MATERIAL FOR THE TASK -
= Beginning of Section =
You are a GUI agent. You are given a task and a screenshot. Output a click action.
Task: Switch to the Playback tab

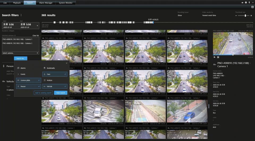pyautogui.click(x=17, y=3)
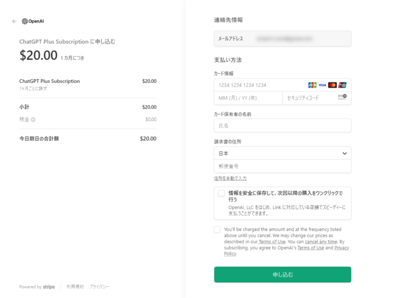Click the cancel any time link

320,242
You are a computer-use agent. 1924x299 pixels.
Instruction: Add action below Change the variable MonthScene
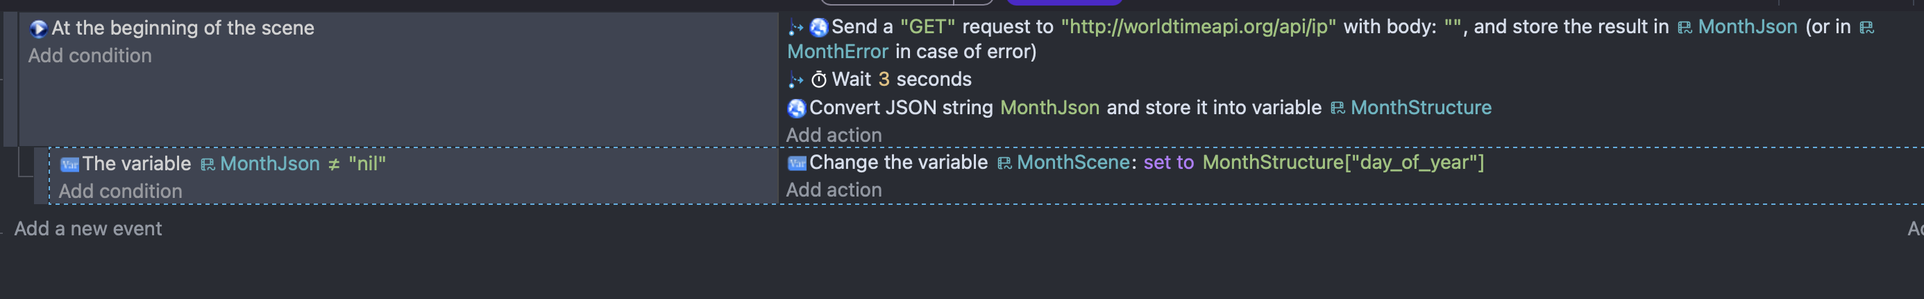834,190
= End of Section =
= Beginning of Section =
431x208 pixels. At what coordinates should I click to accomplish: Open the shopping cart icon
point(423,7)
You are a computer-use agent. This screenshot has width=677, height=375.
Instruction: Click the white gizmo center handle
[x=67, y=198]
= End of Section =
= Beginning of Section =
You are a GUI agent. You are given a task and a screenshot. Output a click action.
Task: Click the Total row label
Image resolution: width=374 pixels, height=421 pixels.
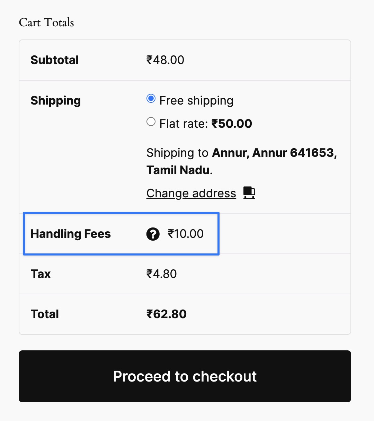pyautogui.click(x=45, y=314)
= End of Section =
From the listing above, give the number of lines in which the word "computer" occurs, and nothing else.

YOUR SOLUTION -
2